Entries excerpted from a collection:
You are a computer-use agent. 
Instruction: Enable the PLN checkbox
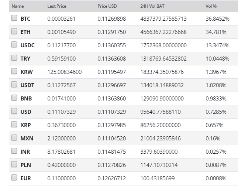14,164
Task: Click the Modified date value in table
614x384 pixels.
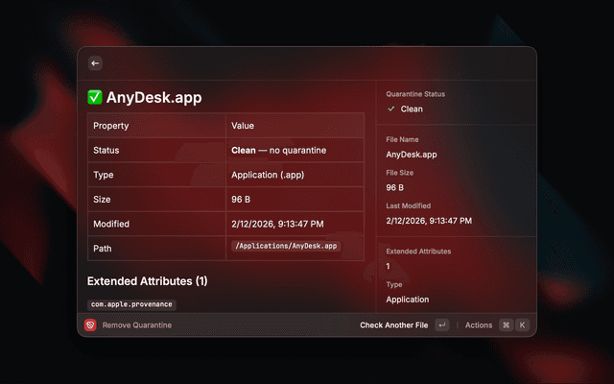Action: (276, 224)
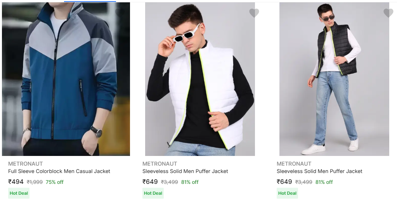This screenshot has width=397, height=199.
Task: Select the METRONAUT brand on the white puffer jacket
Action: 159,164
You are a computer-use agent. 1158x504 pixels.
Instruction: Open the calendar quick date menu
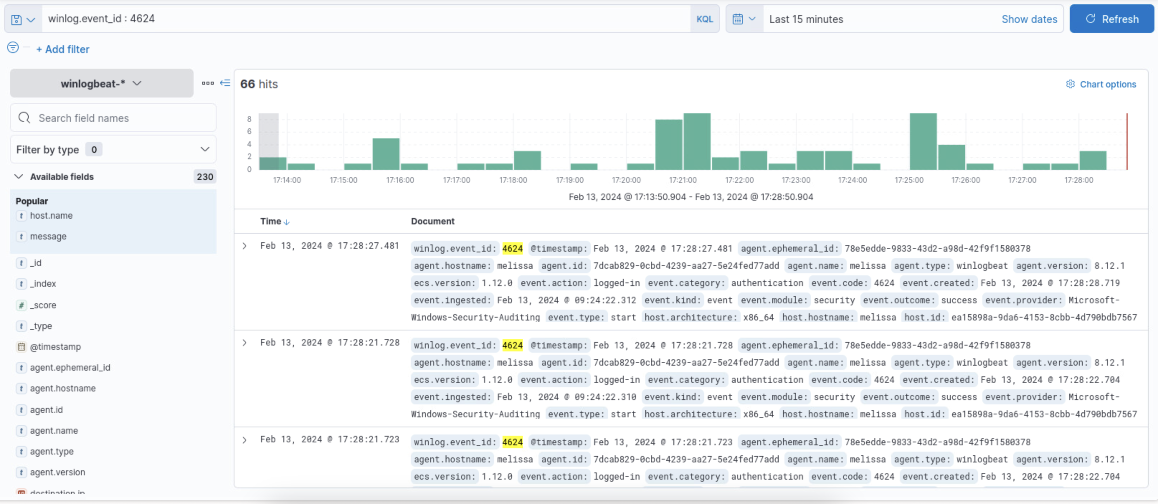coord(744,19)

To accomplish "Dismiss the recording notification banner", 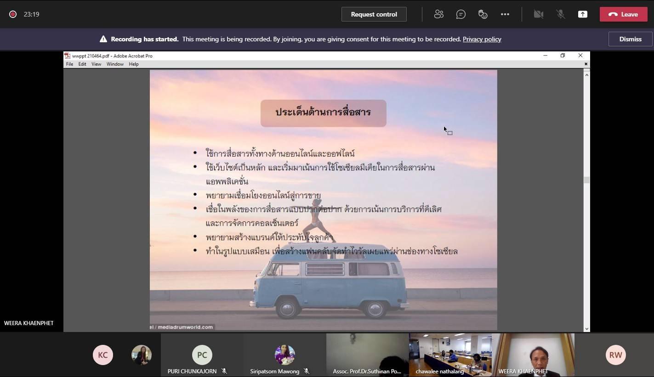I will pos(630,39).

◆ What to do ◆
Return the entries verbatim, from the line containing "Task: Click the Modified date value in table" through the line containing "coord(744,19)", with both of those lines included. Leave out the pictures.

◆ Exercise output ◆
Task: Click the Modified date value in table
614x384 pixels.
Action: (276, 224)
This screenshot has width=397, height=199.
Task: Select the METRONAUT brand on the white puffer jacket
Action: 159,164
You are a computer-use agent. 1158x504 pixels.
Instruction: Open the calendar quick date menu
coord(744,19)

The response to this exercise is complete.